**Record list:**
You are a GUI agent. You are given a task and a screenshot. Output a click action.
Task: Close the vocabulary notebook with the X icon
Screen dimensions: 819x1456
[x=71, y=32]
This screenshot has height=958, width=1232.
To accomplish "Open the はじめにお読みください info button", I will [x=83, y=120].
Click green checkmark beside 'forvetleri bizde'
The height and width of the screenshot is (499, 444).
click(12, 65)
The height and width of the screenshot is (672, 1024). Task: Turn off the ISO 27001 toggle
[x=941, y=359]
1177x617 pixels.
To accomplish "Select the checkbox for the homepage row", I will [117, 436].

**Written task:** Switch "To accomplish" to "To complete" throughout the records above and give all the lines again, with everything else unchanged.

**Task answer:**
You are a GUI agent. You are given a task and a screenshot. Output a click action.
Task: Close the vocabulary notebook with the X icon
Screen dimensions: 819x1456
[x=71, y=32]
This screenshot has height=958, width=1232.
To complete "Open the はじめにお読みください info button", I will [x=83, y=120].
Click green checkmark beside 'forvetleri bizde'
The height and width of the screenshot is (499, 444).
click(12, 65)
The height and width of the screenshot is (672, 1024). Task: Turn off the ISO 27001 toggle
[x=941, y=359]
1177x617 pixels.
To complete "Select the checkbox for the homepage row", I will [117, 436].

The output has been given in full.